Error Handling: Implement retry logic for API failures
Rate Limiting: Respect API rate limits (use chunking, delays)
Logging: Log progress, errors, and data volumes
Idempotency: Ensure re-running the same date doesn’t cause issues
Data Validation: Validate critical fields before writing

Implementing the Crawler

The Crawler reads the raw Parquet files from S3 and loads them into Iceberg tables in the Glue Catalog.

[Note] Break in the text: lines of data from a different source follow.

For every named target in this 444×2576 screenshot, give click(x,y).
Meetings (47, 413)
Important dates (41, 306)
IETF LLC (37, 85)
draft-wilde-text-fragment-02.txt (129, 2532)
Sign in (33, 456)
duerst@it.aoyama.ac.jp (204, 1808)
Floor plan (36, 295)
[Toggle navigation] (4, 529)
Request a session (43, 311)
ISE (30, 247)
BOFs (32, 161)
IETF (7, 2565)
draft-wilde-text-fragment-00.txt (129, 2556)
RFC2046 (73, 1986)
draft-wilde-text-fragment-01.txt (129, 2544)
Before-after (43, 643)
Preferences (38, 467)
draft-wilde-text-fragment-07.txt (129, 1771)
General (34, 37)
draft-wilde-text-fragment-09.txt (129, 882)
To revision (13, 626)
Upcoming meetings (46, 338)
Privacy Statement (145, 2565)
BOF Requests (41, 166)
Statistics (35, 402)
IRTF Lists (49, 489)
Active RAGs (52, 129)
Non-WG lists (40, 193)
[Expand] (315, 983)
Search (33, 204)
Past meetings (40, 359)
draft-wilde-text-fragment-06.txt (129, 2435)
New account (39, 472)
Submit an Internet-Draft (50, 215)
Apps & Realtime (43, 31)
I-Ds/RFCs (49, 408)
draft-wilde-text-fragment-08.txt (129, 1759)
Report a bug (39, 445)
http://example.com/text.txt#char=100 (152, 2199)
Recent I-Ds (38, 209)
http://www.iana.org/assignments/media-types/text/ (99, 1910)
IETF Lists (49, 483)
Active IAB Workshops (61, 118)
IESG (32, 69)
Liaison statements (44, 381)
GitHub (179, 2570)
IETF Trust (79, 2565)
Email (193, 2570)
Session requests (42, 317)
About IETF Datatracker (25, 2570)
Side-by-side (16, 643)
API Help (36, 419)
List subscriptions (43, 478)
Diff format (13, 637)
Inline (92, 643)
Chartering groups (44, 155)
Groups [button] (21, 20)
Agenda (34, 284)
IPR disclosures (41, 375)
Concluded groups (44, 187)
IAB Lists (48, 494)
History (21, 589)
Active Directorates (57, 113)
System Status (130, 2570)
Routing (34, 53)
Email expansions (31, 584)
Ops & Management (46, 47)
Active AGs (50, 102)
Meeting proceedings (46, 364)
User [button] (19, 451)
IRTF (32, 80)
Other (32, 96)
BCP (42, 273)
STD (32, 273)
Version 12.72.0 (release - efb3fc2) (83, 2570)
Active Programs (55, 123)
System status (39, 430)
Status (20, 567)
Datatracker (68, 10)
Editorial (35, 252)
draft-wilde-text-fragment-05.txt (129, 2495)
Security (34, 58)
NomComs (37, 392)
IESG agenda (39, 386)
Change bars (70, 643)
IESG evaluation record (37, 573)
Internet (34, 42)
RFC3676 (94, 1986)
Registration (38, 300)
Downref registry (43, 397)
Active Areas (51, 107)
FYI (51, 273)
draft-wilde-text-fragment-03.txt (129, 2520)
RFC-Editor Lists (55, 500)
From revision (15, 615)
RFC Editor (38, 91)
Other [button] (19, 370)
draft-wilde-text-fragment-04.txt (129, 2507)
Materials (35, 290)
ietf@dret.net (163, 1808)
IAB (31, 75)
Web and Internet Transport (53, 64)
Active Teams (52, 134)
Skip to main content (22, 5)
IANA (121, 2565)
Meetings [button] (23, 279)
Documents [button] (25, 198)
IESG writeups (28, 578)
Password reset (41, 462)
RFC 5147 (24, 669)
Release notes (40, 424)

Creating the Crawler Class

Create a new file: etl_lib/pipeline/crawlers/<pms_name>/<PMS>Crawler.py


from typing import Optional
from s3path import S3Path
from etl_lib.pipeline.crawlers.BaseCrawler import BaseCrawler
 
class <PMS>Crawler(BaseCrawler):
    """
    Crawler for <PMS> PMS data.
    
    Crawls data from S3 that was ingested by <PMS>Ingester and loads it into
    Iceberg tables in the Glue Catalog. Supports incremental crawling based
    on synced_date partitions.
    """
    
    def get_files_path(self, table_name: str, property_id: Optional[str] = None) -> S3Path:
        """
        Return S3 path for the given table.
        
        Args:
            table_name: Name of the table (e.g., 'reservations', 'customers')
            property_id: Property identifier (if property-partitioned)
        
        Returns:
            S3Path to the table data
        """
        if property_id:
            # Property-specific path
            return S3Path(f"/etl-gp-raw/ingest/{self.job_context.chain_id}/{table_name}/property_id={property_id}/")
        else:
            # Global path (for non-property-partitioned data)
            return S3Path(f"/etl-gp-raw/ingest/{self.job_context.chain_id}/{table_name}/")

How the Crawler Works

The BaseCrawler provides the core functionality:

Reads the crawler_config from your YAML file
For each table:
- Determines if it’s property-partitioned
- Finds all synced_date partitions in S3
- Creates or updates the Iceberg table
- Performs incremental append or full replace based on configuration
Handles schema evolution automatically (adds new columns)
Manages partitioning by property_id and synced_timestamp

Incremental vs. Full Reload

Incremental (incremental: true): Appends new synced_date partitions
Full Reload (incremental: false): Replaces entire table

Property Partitioning

Property-partitioned (property_partition: true): Data is organized by property in S3
Non-partitioned (property_partition: false): Data is global (e.g., shared customer data across properties)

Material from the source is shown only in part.